# TASK DESCRIPTION
Count how many lines of the data below contain the string "width", treating uppercase and lowercase as different, and reply with that number alone.

# DATASET
-- BEGIN --

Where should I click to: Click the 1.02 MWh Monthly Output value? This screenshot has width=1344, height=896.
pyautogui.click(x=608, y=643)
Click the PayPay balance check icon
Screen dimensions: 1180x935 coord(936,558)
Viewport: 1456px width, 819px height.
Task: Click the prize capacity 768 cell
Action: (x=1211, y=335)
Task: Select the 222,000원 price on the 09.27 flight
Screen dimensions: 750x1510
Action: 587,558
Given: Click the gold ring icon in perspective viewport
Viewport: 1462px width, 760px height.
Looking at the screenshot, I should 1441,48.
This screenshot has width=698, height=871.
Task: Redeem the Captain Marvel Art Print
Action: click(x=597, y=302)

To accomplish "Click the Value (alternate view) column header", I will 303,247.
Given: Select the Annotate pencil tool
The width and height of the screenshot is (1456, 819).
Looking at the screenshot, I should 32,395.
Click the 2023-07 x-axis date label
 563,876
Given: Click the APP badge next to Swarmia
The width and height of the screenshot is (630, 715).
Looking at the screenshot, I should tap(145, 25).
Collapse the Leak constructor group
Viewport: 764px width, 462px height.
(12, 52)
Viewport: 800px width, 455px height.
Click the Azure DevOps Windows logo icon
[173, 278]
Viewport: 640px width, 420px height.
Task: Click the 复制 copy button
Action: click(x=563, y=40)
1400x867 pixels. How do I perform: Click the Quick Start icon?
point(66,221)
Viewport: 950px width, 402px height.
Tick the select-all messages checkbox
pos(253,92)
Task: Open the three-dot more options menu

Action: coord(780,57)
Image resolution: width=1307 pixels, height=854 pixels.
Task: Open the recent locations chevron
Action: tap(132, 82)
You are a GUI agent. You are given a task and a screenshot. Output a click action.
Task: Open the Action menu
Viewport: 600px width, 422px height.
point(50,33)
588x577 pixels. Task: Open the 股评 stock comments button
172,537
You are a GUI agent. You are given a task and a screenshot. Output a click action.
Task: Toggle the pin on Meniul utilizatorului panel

-- END --

# TASK ANSWER
12